A produção de rejeitos humanos é uma das indústrias do capitalismo que não conhece crises. E são precisamente aqueles excluídos da sociedade que são indicados como a origem da insegurança. Uma entrevista com o estudioso polaco.

O manso olhar de Zygmunt Bauman se acende cada vez que pousa sobre um homem ou uma mulher que fala em voz alta num telefone celular. Então olha-o(a) divertido, pensando talvez que além do medo e do amor a privacidade também tenha se tornado líqüida. Em Roma, para participar dos trabalhos do World Social Summit [Cúpula Social do Mundo, ndt] sobre “Temores planetários”, o estudioso, de origem polaca, está curioso por entender o que está acontecendo em nosso país. País que começou a amar com a leitura, faz muitos anos, dos romances de Ítalo Calvino e de Antonio Gramsci.
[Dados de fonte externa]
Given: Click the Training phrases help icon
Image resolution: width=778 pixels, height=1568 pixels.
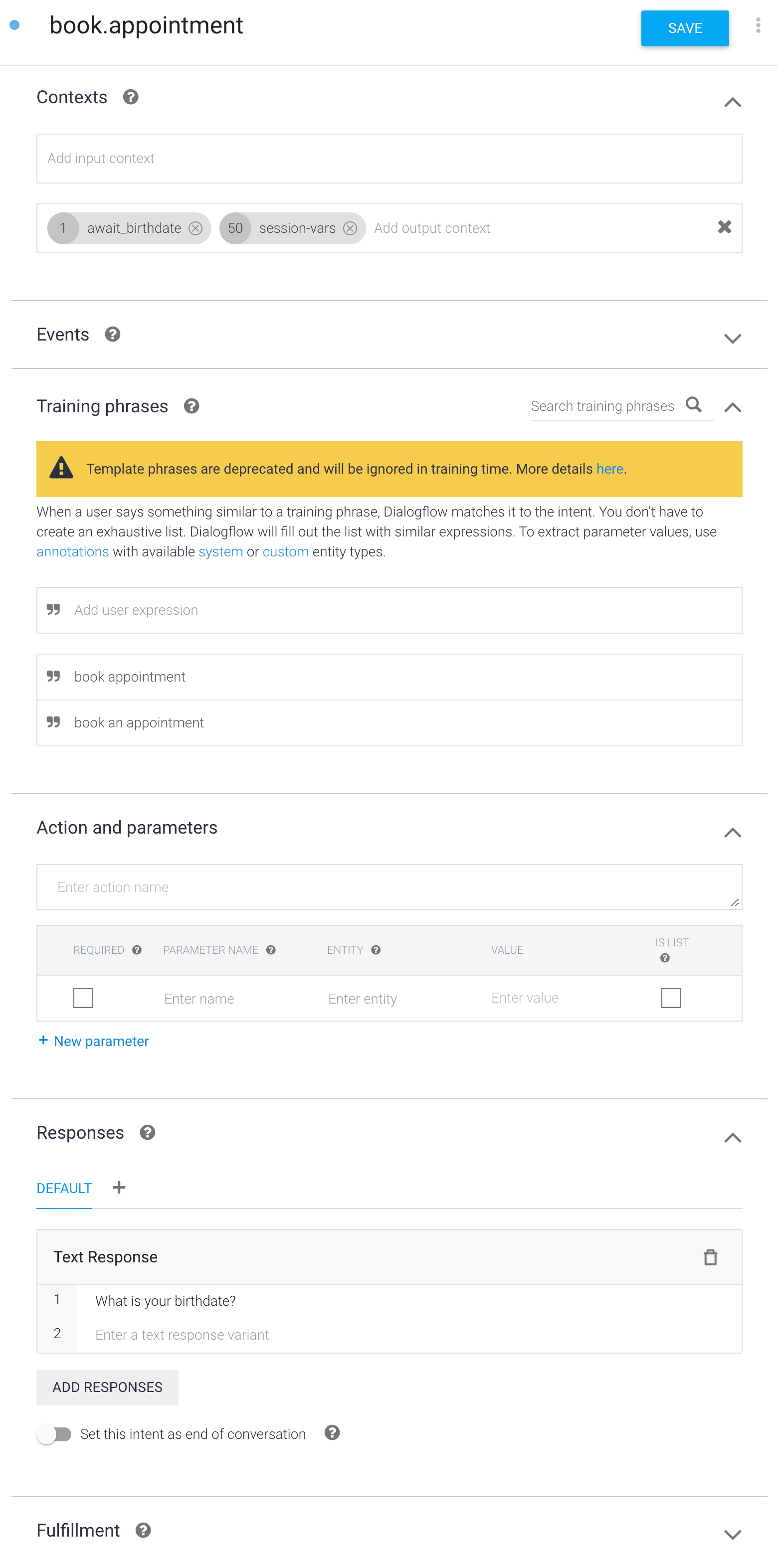Looking at the screenshot, I should click(191, 405).
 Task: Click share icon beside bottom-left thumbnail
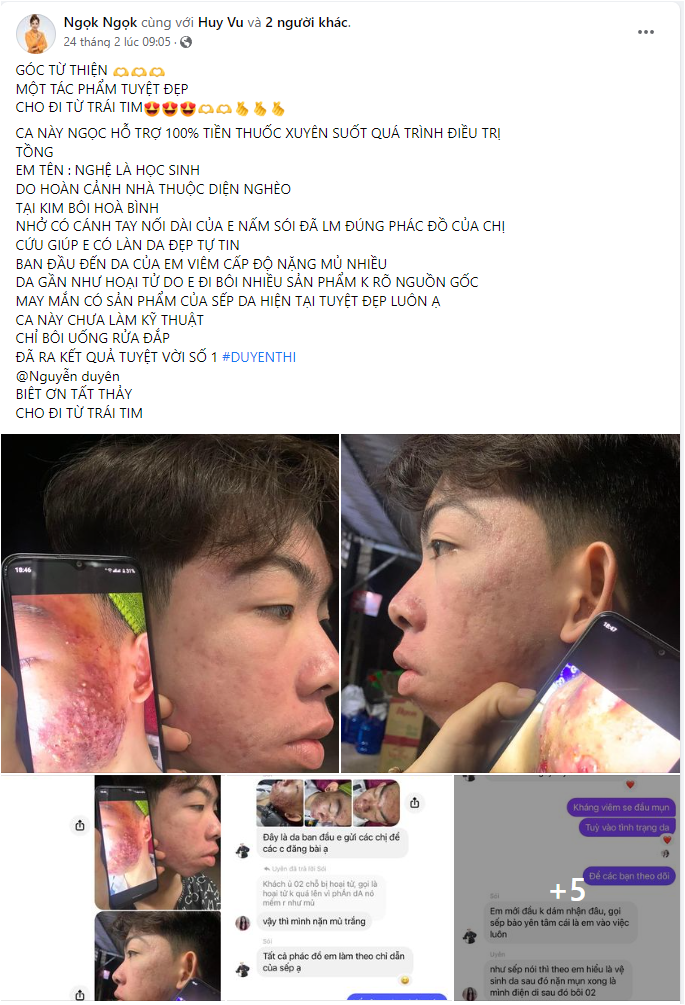(x=79, y=995)
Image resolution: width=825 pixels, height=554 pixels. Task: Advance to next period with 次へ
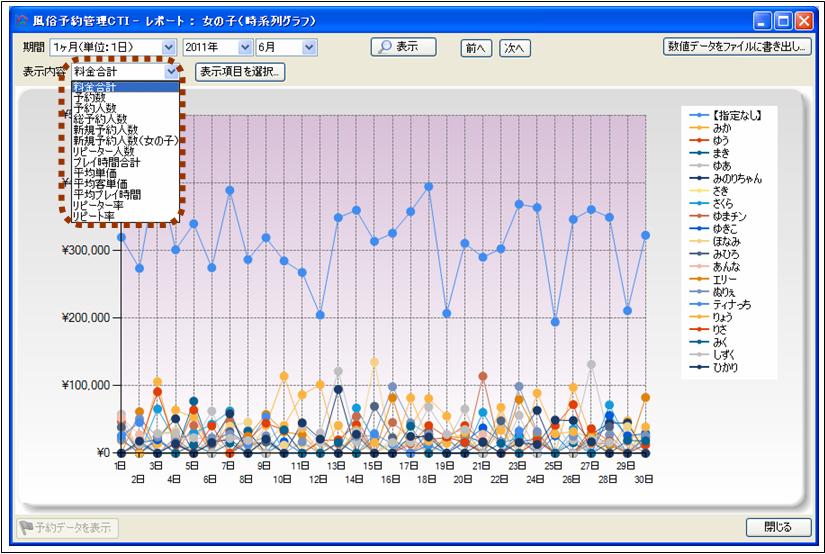[514, 48]
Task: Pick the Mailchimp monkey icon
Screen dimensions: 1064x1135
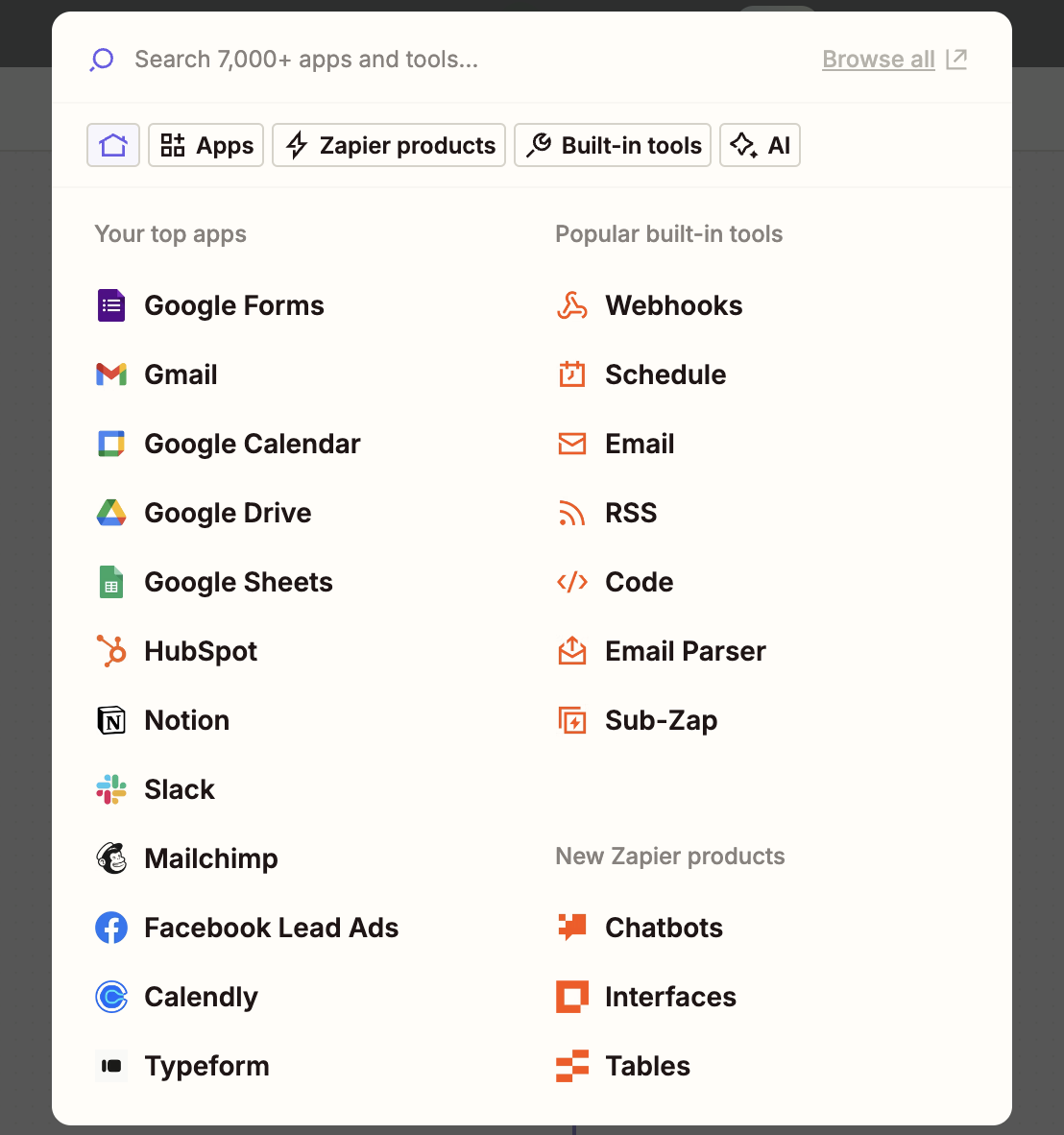Action: pos(111,858)
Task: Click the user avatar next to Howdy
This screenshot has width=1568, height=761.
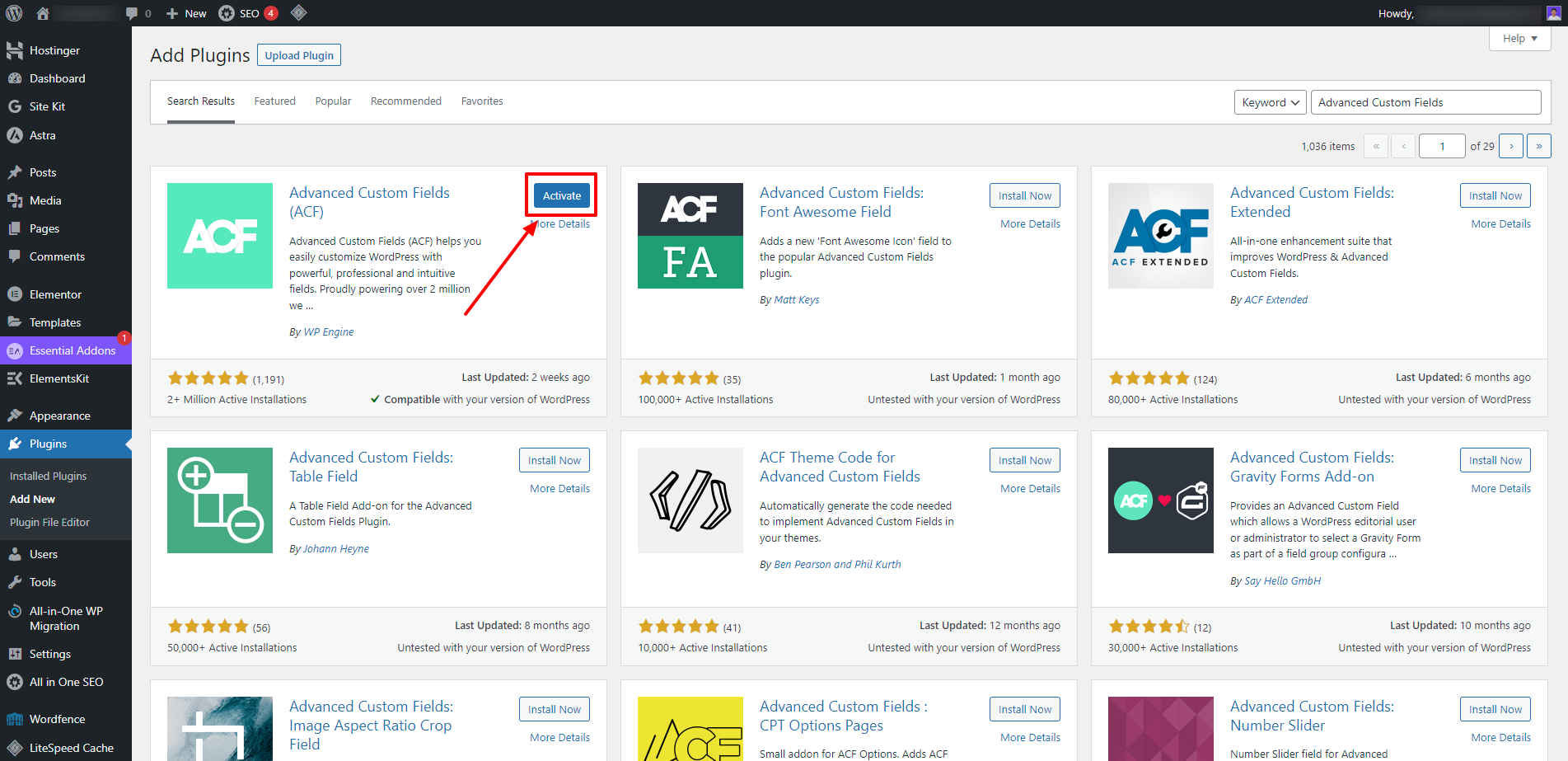Action: pos(1553,13)
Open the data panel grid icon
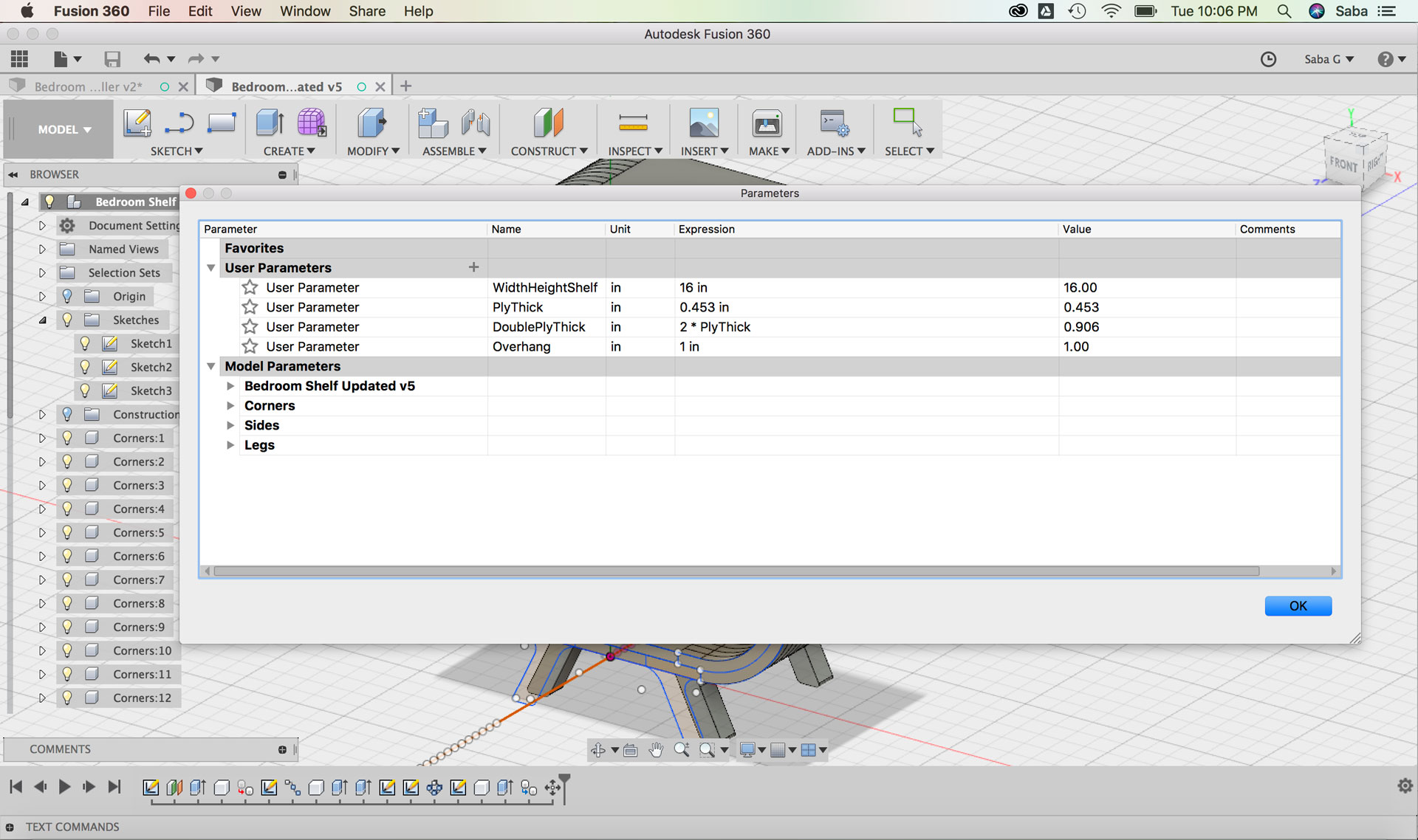This screenshot has height=840, width=1418. 19,59
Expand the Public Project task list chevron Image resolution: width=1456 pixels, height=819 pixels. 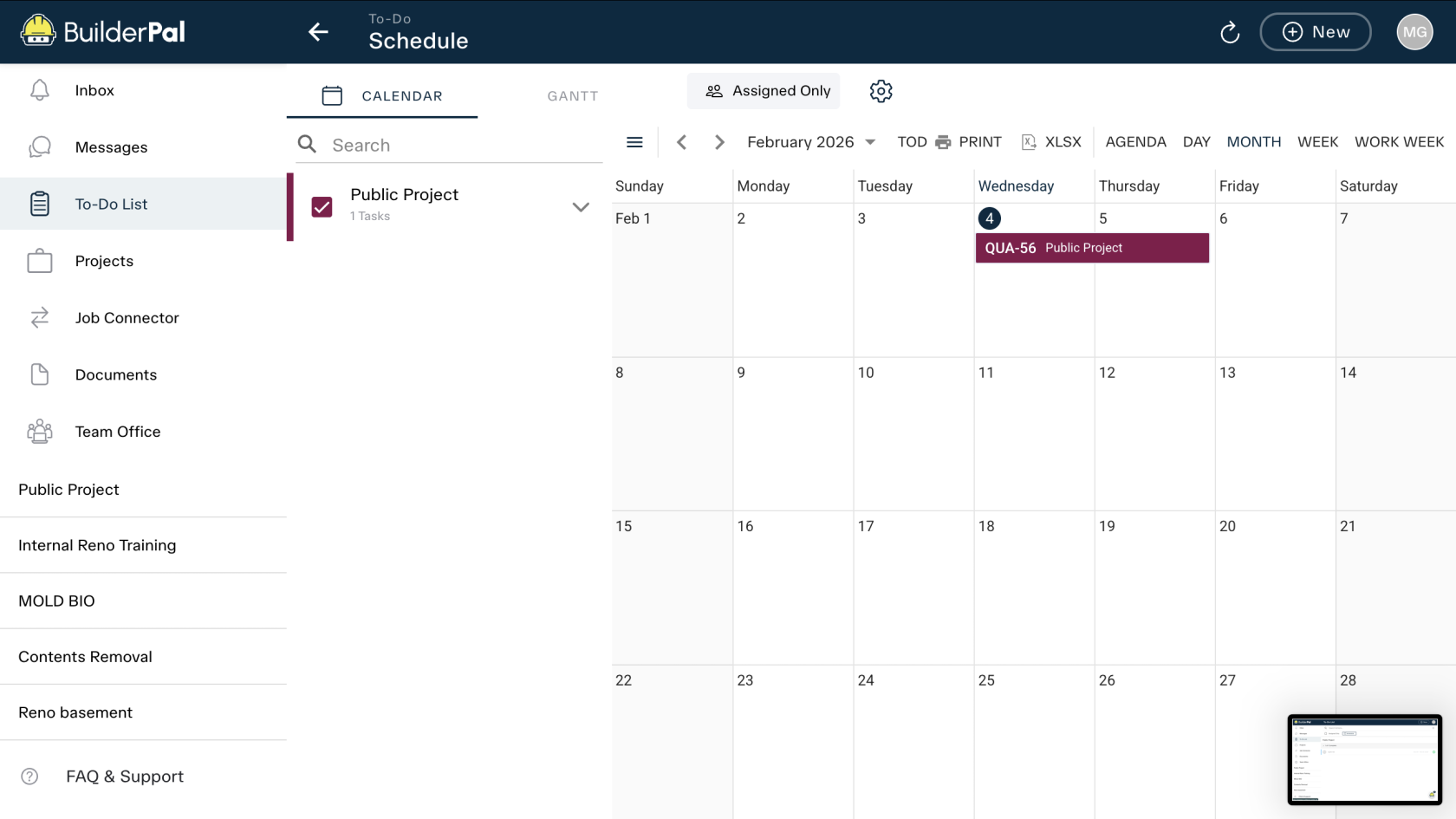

A reportagem e a entrevista é do jornal Il Manifesto, 26-09-2008. A tradução é de Benno Dischinger.

Autor prolífico, a quem lhe pergunta como está progredindo seu afresco sobre a globalização, Bauman responde que progride, embora esteja convencido que é preciso modificar algumas partes do desenho, porque a globalização está mudando de pele, sem, no entanto, haver nenhum retorno ao passado no horizonte. Teórico da modernidade líquida, está atualmente estudando como, num mundo onde tudo se tornou fluido e onde o individualismo parece ser o Alfa e o Omega das sociedades contemporâneas, a necessidade de estar em sociedade está abrindo espaço, embora com dificuldade. De tal necessidade e de como ela se manifesta escreve em alguns ensaios apresentados pela Casa editora Diabasis, com o título ‘Individualmente juntos’ [Individualmente insieme] (137 pp., 10 euros).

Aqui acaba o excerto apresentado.